**YOUR OBJECTIVE:**
Please output the section of the listing below that opens with the line containing "The width and" and closes with the line containing "Where should I", exactly and with nothing else.

**DATA EXCERPTS:**
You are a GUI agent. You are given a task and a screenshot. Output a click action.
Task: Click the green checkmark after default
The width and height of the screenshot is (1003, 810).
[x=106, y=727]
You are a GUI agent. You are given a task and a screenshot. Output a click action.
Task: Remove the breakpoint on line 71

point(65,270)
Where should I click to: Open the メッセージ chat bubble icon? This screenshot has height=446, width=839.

* * *

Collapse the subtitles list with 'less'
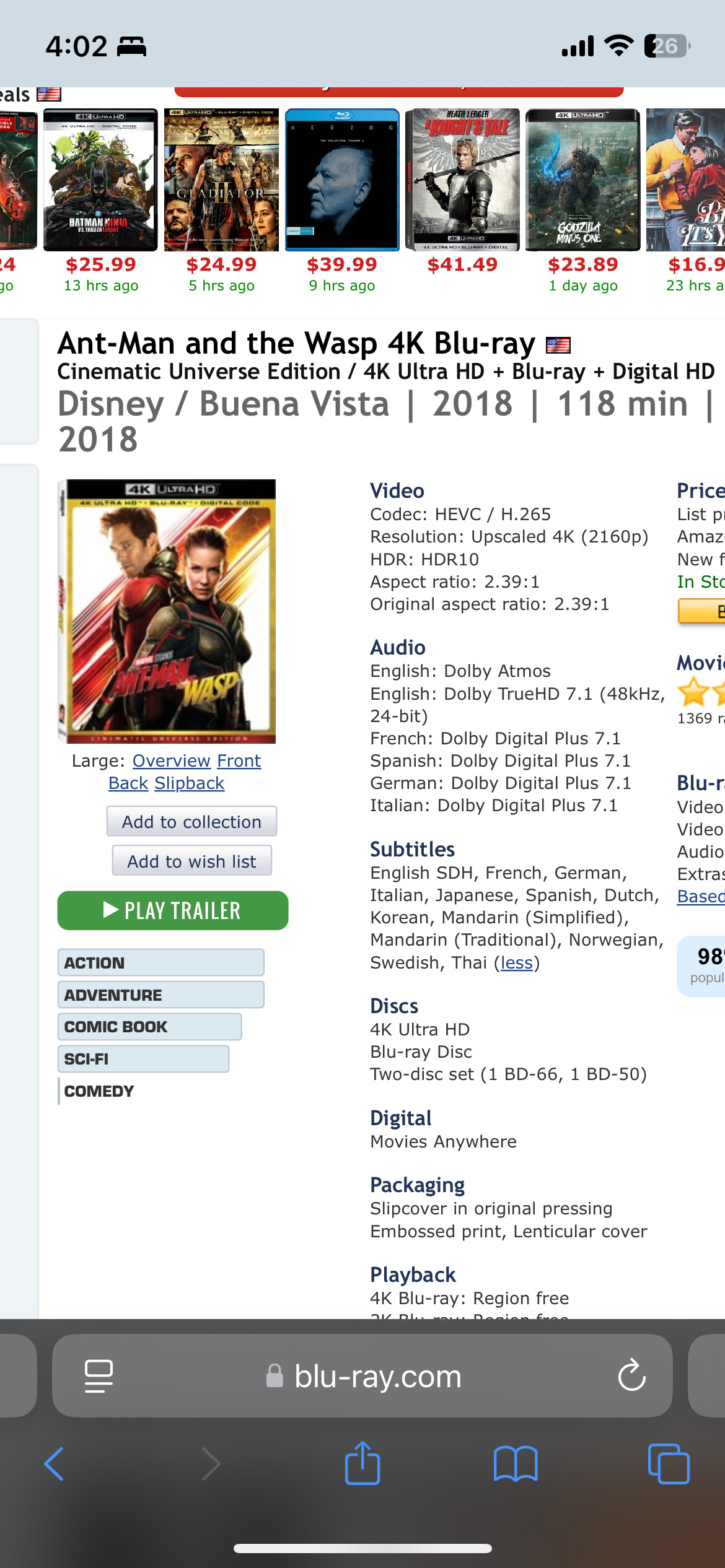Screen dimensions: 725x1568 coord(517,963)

**EXERCISE SOLUTION:**
The width and height of the screenshot is (1003, 810).
[x=106, y=727]
You are a GUI agent. You are given a task and a screenshot. Output a click action.
Task: Remove the breakpoint on line 71

point(65,270)
Where should I click to: Open the メッセージ chat bubble icon? This screenshot has height=446, width=839.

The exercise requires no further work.